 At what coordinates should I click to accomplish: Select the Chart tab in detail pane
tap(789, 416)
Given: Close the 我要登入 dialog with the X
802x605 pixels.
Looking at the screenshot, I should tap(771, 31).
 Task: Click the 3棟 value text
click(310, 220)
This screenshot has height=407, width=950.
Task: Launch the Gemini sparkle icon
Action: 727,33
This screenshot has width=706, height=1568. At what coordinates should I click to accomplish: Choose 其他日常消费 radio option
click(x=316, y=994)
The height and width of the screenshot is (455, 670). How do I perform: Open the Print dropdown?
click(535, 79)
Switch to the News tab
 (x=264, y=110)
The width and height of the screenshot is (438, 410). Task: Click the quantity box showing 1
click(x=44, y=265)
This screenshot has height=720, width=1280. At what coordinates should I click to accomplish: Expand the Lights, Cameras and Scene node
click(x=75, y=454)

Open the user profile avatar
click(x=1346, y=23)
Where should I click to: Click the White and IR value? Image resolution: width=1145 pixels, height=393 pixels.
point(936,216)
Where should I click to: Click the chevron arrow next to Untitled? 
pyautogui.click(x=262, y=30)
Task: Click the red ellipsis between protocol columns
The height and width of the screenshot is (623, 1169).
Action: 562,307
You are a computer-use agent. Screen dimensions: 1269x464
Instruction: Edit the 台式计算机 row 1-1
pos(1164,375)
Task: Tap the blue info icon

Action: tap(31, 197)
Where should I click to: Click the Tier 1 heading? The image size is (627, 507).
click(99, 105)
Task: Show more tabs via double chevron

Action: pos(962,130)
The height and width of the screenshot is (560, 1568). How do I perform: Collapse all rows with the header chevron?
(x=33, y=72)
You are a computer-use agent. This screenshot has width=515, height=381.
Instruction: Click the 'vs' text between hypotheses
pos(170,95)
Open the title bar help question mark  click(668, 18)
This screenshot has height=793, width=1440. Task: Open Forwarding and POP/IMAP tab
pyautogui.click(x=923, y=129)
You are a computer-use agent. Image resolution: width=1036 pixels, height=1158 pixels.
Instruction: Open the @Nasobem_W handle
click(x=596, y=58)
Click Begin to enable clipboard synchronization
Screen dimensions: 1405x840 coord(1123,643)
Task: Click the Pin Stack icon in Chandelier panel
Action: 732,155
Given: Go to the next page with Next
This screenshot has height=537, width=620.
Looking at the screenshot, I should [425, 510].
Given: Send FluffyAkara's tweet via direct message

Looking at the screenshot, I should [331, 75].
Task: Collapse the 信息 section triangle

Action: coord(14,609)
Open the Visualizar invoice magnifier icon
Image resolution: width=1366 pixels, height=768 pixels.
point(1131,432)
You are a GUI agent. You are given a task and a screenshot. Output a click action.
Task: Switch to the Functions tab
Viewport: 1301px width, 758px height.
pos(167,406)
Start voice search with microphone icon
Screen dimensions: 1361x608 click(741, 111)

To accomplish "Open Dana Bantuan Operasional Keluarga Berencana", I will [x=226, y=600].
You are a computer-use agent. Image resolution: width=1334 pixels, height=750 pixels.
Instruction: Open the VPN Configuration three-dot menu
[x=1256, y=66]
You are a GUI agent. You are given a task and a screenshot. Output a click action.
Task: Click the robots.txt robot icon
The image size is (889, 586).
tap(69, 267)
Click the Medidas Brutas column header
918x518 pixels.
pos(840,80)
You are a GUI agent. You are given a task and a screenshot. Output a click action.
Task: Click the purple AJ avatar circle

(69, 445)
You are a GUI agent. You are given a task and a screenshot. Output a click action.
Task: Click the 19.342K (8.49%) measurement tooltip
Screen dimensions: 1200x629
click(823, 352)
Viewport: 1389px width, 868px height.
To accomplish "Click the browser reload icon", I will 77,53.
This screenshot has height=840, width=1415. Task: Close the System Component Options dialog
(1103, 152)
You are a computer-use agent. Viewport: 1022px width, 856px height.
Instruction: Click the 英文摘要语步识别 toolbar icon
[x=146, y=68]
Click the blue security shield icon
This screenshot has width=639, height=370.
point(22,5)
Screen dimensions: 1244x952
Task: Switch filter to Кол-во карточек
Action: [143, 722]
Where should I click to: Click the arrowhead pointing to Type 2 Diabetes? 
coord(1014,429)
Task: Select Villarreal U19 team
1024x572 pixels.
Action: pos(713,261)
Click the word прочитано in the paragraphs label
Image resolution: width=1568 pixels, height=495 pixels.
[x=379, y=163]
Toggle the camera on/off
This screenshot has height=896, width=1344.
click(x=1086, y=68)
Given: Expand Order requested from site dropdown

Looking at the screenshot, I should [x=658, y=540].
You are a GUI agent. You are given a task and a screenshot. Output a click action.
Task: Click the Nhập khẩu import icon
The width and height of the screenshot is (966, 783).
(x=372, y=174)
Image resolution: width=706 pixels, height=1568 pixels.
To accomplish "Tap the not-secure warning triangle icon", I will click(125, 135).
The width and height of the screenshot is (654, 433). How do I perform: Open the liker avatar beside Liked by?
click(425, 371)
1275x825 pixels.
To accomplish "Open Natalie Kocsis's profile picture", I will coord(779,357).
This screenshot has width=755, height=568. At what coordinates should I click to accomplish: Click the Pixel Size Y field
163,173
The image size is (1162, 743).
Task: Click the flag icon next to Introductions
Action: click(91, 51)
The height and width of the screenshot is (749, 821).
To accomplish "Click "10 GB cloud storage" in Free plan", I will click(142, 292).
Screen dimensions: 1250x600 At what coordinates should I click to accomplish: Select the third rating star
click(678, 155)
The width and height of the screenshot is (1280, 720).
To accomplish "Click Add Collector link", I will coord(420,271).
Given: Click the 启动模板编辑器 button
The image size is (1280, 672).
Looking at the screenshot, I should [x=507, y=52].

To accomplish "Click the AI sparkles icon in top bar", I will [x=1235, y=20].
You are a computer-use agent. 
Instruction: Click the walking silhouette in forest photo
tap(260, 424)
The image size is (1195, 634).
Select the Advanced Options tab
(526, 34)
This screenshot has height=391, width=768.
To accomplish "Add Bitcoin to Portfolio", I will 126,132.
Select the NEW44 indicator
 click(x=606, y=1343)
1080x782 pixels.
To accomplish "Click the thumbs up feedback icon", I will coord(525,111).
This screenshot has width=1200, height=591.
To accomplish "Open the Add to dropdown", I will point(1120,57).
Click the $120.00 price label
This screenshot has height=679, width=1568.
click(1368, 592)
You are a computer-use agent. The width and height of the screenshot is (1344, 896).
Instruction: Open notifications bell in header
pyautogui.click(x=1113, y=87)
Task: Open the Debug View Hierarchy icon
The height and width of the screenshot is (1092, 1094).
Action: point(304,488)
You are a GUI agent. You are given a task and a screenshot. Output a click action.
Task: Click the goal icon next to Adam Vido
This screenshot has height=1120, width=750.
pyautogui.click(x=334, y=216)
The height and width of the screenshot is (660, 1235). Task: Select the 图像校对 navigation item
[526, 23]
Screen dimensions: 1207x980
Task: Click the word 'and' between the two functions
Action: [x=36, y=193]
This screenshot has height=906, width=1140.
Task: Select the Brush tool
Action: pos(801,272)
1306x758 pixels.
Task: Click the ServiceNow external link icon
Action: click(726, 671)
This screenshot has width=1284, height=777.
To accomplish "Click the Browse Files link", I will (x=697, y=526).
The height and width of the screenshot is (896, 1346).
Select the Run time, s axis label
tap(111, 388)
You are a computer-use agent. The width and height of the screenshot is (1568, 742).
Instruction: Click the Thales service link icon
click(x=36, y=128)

# # # # # # #

- STATED PROBLEM -
Copy the entire listing above word for word, from its first line through its last.

- PROBLEM SOLUTION -
 At what coordinates should I click to accomplish: Select the Chart tab in detail pane
tap(789, 416)
Given: Close the 我要登入 dialog with the X
802x605 pixels.
Looking at the screenshot, I should tap(771, 31).
 Task: Click the 3棟 value text
click(310, 220)
This screenshot has height=407, width=950.
Task: Launch the Gemini sparkle icon
Action: 727,33
This screenshot has width=706, height=1568. At what coordinates should I click to accomplish: Choose 其他日常消费 radio option
click(x=316, y=994)
The height and width of the screenshot is (455, 670). How do I perform: Open the Print dropdown?
click(535, 79)
Switch to the News tab
 (x=264, y=110)
The width and height of the screenshot is (438, 410). Task: Click the quantity box showing 1
click(x=44, y=265)
This screenshot has height=720, width=1280. At what coordinates should I click to accomplish: Expand the Lights, Cameras and Scene node
click(x=75, y=454)

Open the user profile avatar
click(x=1346, y=23)
Where should I click to: Click the White and IR value? Image resolution: width=1145 pixels, height=393 pixels.
point(936,216)
Where should I click to: Click the chevron arrow next to Untitled? 
pyautogui.click(x=262, y=30)
Task: Click the red ellipsis between protocol columns
The height and width of the screenshot is (623, 1169).
Action: 562,307
You are a computer-use agent. Screen dimensions: 1269x464
Instruction: Edit the 台式计算机 row 1-1
pos(1164,375)
Task: Tap the blue info icon

Action: tap(31, 197)
Where should I click to: Click the Tier 1 heading? The image size is (627, 507).
click(99, 105)
Task: Show more tabs via double chevron

Action: pos(962,130)
The height and width of the screenshot is (560, 1568). How do I perform: Collapse all rows with the header chevron?
(x=33, y=72)
You are a computer-use agent. This screenshot has width=515, height=381.
Instruction: Click the 'vs' text between hypotheses
pos(170,95)
Open the title bar help question mark  click(668, 18)
This screenshot has height=793, width=1440. Task: Open Forwarding and POP/IMAP tab
pyautogui.click(x=923, y=129)
You are a computer-use agent. Image resolution: width=1036 pixels, height=1158 pixels.
Instruction: Open the @Nasobem_W handle
click(x=596, y=58)
Click Begin to enable clipboard synchronization
Screen dimensions: 1405x840 coord(1123,643)
Task: Click the Pin Stack icon in Chandelier panel
Action: 732,155
Given: Go to the next page with Next
This screenshot has height=537, width=620.
Looking at the screenshot, I should [425, 510].
Given: Send FluffyAkara's tweet via direct message

Looking at the screenshot, I should [331, 75].
Task: Collapse the 信息 section triangle

Action: coord(14,609)
Open the Visualizar invoice magnifier icon
Image resolution: width=1366 pixels, height=768 pixels.
point(1131,432)
You are a GUI agent. You are given a task and a screenshot. Output a click action.
Task: Switch to the Functions tab
Viewport: 1301px width, 758px height.
pos(167,406)
Start voice search with microphone icon
Screen dimensions: 1361x608 click(741, 111)

To accomplish "Open Dana Bantuan Operasional Keluarga Berencana", I will [x=226, y=600].
You are a computer-use agent. Image resolution: width=1334 pixels, height=750 pixels.
Instruction: Open the VPN Configuration three-dot menu
[x=1256, y=66]
You are a GUI agent. You are given a task and a screenshot. Output a click action.
Task: Click the robots.txt robot icon
The image size is (889, 586).
tap(69, 267)
Click the Medidas Brutas column header
918x518 pixels.
pos(840,80)
You are a GUI agent. You are given a task and a screenshot. Output a click action.
Task: Click the purple AJ avatar circle

(69, 445)
You are a GUI agent. You are given a task and a screenshot. Output a click action.
Task: Click the 19.342K (8.49%) measurement tooltip
Screen dimensions: 1200x629
click(823, 352)
Viewport: 1389px width, 868px height.
To accomplish "Click the browser reload icon", I will 77,53.
This screenshot has height=840, width=1415. Task: Close the System Component Options dialog
(1103, 152)
You are a computer-use agent. Viewport: 1022px width, 856px height.
Instruction: Click the 英文摘要语步识别 toolbar icon
[x=146, y=68]
Click the blue security shield icon
This screenshot has width=639, height=370.
point(22,5)
Screen dimensions: 1244x952
Task: Switch filter to Кол-во карточек
Action: [143, 722]
Where should I click to: Click the arrowhead pointing to Type 2 Diabetes? 
coord(1014,429)
Task: Select Villarreal U19 team
1024x572 pixels.
Action: pos(713,261)
Click the word прочитано in the paragraphs label
Image resolution: width=1568 pixels, height=495 pixels.
[x=379, y=163]
Toggle the camera on/off
This screenshot has height=896, width=1344.
click(x=1086, y=68)
Given: Expand Order requested from site dropdown

Looking at the screenshot, I should [x=658, y=540].
You are a GUI agent. You are given a task and a screenshot. Output a click action.
Task: Click the Nhập khẩu import icon
The width and height of the screenshot is (966, 783).
(x=372, y=174)
Image resolution: width=706 pixels, height=1568 pixels.
To accomplish "Tap the not-secure warning triangle icon", I will click(125, 135).
The width and height of the screenshot is (654, 433). How do I perform: Open the liker avatar beside Liked by?
click(425, 371)
1275x825 pixels.
To accomplish "Open Natalie Kocsis's profile picture", I will coord(779,357).
This screenshot has width=755, height=568. At what coordinates should I click to accomplish: Click the Pixel Size Y field
163,173
The image size is (1162, 743).
Task: Click the flag icon next to Introductions
Action: click(91, 51)
The height and width of the screenshot is (749, 821).
To accomplish "Click "10 GB cloud storage" in Free plan", I will click(142, 292).
Screen dimensions: 1250x600 At what coordinates should I click to accomplish: Select the third rating star
click(678, 155)
The width and height of the screenshot is (1280, 720).
To accomplish "Click Add Collector link", I will coord(420,271).
Given: Click the 启动模板编辑器 button
The image size is (1280, 672).
Looking at the screenshot, I should [x=507, y=52].

To accomplish "Click the AI sparkles icon in top bar", I will [x=1235, y=20].
You are a computer-use agent. 
Instruction: Click the walking silhouette in forest photo
tap(260, 424)
The image size is (1195, 634).
Select the Advanced Options tab
(526, 34)
This screenshot has height=391, width=768.
To accomplish "Add Bitcoin to Portfolio", I will 126,132.
Select the NEW44 indicator
 click(x=606, y=1343)
1080x782 pixels.
To accomplish "Click the thumbs up feedback icon", I will coord(525,111).
This screenshot has width=1200, height=591.
To accomplish "Open the Add to dropdown", I will point(1120,57).
Click the $120.00 price label
This screenshot has height=679, width=1568.
click(1368, 592)
You are a computer-use agent. The width and height of the screenshot is (1344, 896).
Instruction: Open notifications bell in header
pyautogui.click(x=1113, y=87)
Task: Open the Debug View Hierarchy icon
The height and width of the screenshot is (1092, 1094).
Action: point(304,488)
You are a GUI agent. You are given a task and a screenshot. Output a click action.
Task: Click the goal icon next to Adam Vido
This screenshot has height=1120, width=750.
pyautogui.click(x=334, y=216)
The height and width of the screenshot is (660, 1235). Task: Select the 图像校对 navigation item
[526, 23]
Screen dimensions: 1207x980
Task: Click the word 'and' between the two functions
Action: [x=36, y=193]
This screenshot has height=906, width=1140.
Task: Select the Brush tool
Action: pos(801,272)
1306x758 pixels.
Task: Click the ServiceNow external link icon
Action: click(726, 671)
This screenshot has width=1284, height=777.
To accomplish "Click the Browse Files link", I will (x=697, y=526).
The height and width of the screenshot is (896, 1346).
Select the Run time, s axis label
tap(111, 388)
You are a computer-use agent. The width and height of the screenshot is (1568, 742).
Instruction: Click the Thales service link icon
click(x=36, y=128)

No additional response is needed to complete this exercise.